Metabolic arrest and its regulation in anoxic eel hepatocytes.

Some vertebrates depress overall metabolism in an abrupt and reversible fashion when challenged with anoxia, ensuring stabilization of cellular [ATP] and long-term survival, but little is known about the eliciting stimuli (e.g., change in O2, adenylates) and downstream effectors responsible for metabolic arrest. Accordingly, eel (Anguilla anguilla) hepatocytes were treated with inhibitors of putative components of the oxygen/metabolite-sensing pathway(s) and exposed to anoxia (Po2=0 mmHg).
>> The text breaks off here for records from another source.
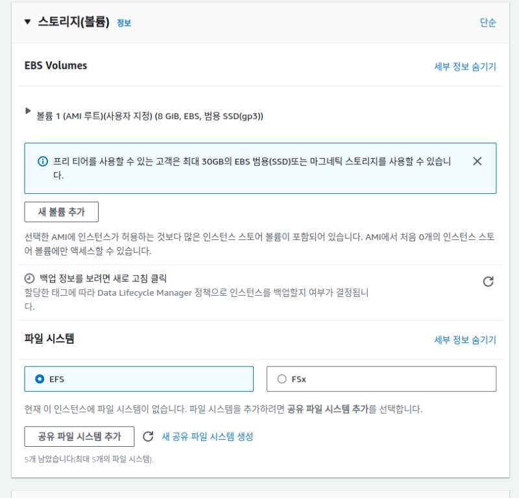Collapse the 스토리지(볼륨) section triangle
519x498 pixels.
pos(27,22)
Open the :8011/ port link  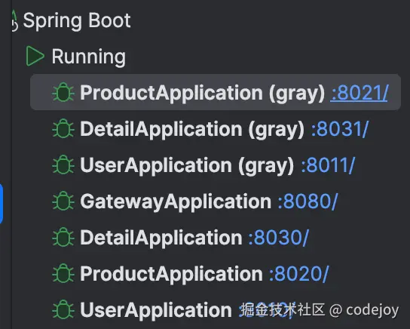(328, 165)
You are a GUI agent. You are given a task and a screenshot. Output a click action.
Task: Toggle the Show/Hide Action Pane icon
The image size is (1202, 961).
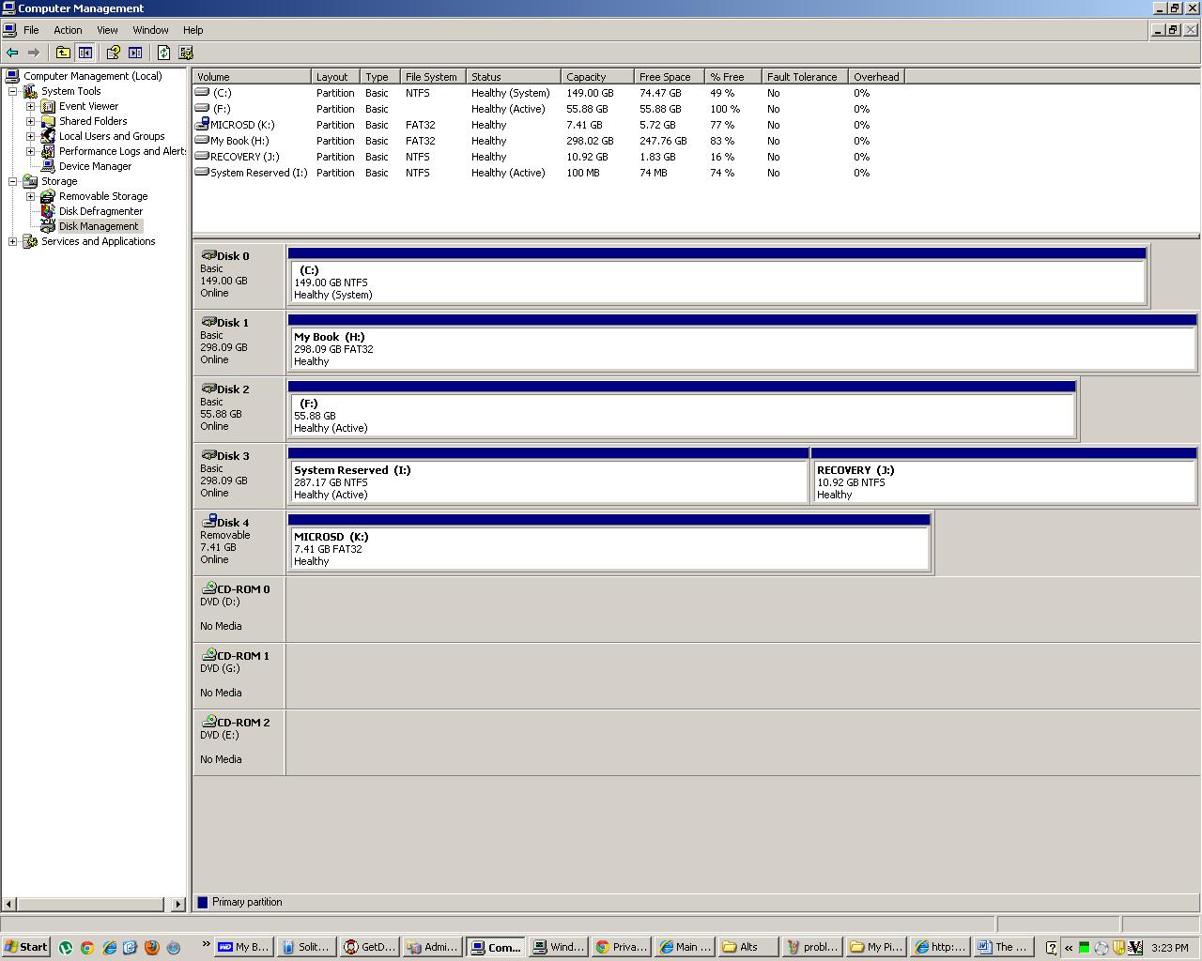coord(135,53)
Anoxia in untreated cells caused a remarkable 85-fold decrease in ATP production rate, but cellular ATP levels stabilized following an initial steep drop. Reoxygenation of cells after 4 h of anoxia caused a fast metabolization of accumulated lactate and reestablishment of preanoxic ATP levels. Unlike physiological anoxia, pharmacological inhibition of the electron transport chain in the presence of oxygen caused extensive cellular ATP depletion, though no loss in viability. In contrast, cellular lactate (i.e., ATP) production rate was affected similarly by either treatment, suggesting that anaerobic glycolysis is regulated by a stimulus other than oxygen tension per se, whereas the continuous matching of ATP consumption and a rapidly ceasing mitochondrial ATP supply require a physiological relevant change in oxygen tension. Protein kinases, notably kinase C (PKC) and A (PKA), have been proposed as key downstream regulators of stress-induced defense mechanisms, but anoxic cell viability, metabolic rate, and [ATP] were not significantly affected by inhibitors of PKC and PKA. Likewise, inhibition of the upstream PKC-activating enzymes phospholipase C (PLC) and phosphatidylinositol 3-kinase (PI 3-K) had no effect on recorded parameters. Anoxic cell survival in complex organisms may, in vivo, also depend on stress hormones released from distant oxygen-sensing cells. Accordingly, adrenaline elevated anaerobic energy production but, apparently, also elevated ATP consumption because cellular ATP levels during oxygen deprivation were slightly lowered by adrenergic stimulation.